# Dolly updates



## unicorn1098 (Oct 3, 2017)

Hello friends! I haven’t had time to share some pictures of my girl lately so I thought I’d post a few from after bath time today.

She’s such a good girl (except when it comes to brushing her back end. She tried to take my hand off yesterday... but we’re working on it!) 

Anyway! Here’s my girl. She’s 15 months old now, hovers around 4-4 1/2 pounds and is just the cutest!


----------



## edelweiss (Apr 23, 2010)

She looks a bit like Ullana (Alexa's girl)---love bug!


----------



## Snuggle's Mom (Jan 3, 2008)

She is absolutely adorable and thanks for sharing her with us!!


----------



## Snowbody (Jan 3, 2009)

What a little beauty. Thanks for sharing. :wub:


----------



## thesummergirl (Oct 1, 2018)

She is beautiful! Oh and one of my boys gives me a fit when I try to clip his nails, so I feel you your pain on the brushing issue lol. Maybe someone will have some tips that will save both of us!


----------



## unicorn1098 (Oct 3, 2017)

thesummergirl said:


> She is beautiful! Oh and one of my boys gives me a fit when I try to clip his nails, so I feel you your pain on the brushing issue lol. Maybe someone will have some tips that will save both of us!

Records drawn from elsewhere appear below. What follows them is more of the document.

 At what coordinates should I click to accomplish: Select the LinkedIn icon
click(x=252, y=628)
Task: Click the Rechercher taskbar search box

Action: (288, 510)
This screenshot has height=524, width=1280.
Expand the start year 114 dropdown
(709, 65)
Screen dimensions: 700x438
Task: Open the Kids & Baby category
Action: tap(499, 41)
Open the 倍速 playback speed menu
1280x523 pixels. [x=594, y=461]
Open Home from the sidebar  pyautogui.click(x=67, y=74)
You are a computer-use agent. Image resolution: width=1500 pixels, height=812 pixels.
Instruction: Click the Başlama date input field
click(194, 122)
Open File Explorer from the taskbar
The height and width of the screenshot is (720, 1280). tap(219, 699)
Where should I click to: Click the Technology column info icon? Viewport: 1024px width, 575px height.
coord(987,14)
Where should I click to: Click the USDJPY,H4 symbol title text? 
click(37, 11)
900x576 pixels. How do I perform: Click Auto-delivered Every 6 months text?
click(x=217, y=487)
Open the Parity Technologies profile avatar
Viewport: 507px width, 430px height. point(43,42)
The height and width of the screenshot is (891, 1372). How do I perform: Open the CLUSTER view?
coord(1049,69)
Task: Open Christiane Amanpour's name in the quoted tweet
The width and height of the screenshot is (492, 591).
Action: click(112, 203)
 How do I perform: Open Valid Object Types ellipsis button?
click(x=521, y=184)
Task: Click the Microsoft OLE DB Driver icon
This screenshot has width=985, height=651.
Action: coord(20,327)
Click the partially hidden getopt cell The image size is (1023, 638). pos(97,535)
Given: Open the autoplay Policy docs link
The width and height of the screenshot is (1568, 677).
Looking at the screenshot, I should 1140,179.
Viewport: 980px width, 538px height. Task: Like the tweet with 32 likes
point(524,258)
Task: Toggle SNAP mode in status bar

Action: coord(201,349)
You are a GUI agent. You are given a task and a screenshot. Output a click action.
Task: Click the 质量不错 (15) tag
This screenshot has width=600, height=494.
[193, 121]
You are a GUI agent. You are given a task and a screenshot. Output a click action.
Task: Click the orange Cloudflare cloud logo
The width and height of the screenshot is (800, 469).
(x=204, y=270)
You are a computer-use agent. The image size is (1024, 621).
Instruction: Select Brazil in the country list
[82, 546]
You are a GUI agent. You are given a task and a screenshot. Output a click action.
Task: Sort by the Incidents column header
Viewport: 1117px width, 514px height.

Yes maybe, because oh my goodness! She turns into Demon Dolly the second that brush gets near her back end. I’ve tried working slowly into it, switching brushes, positive reinforcement... nothing seems to help. She’s hated it ever since I got her so I assume she had an experience before me that made her very weary of others touching back there. It’s very worrisome though because it’s not a gentle warning nip... it’s a true bite with growling. The only time she’s ever so much as growled, much less bitten.


----------



## Madison's Mom (Dec 26, 2007)

She's sure a beauty! My Madison turns into some kind of demon when I trim her nails. I always tell her I'm bigger than she is and this is going to happen, but she still flops around like a fish. I guess you can't reason with a Maltese! So, apparently, I have nothing constructive to offer, but she is beautiful!


----------



## unicorn1098 (Oct 3, 2017)

Madison's Mom said:


> She's sure a beauty! My Madison turns into some kind of demon when I trim her nails. I always tell her I'm bigger than she is and this is going to happen, but she still flops around like a fish. I guess you can't reason with a Maltese! So, apparently, I have nothing constructive to offer, but she is beautiful!


LOLOL!!! Madison and Dolly would be great friends then. Although it seems when I tell Dolly that I'm bigger than her she just bites harder hahaha.


----------



## Aviannah's Mom (Apr 28, 2017)

Jordan she is adorable! They grow up so fast!


----------



## Maglily (Feb 3, 2009)

She's so cute!


----------



## Malts4metoo (Jul 31, 2017)

So cute!


----------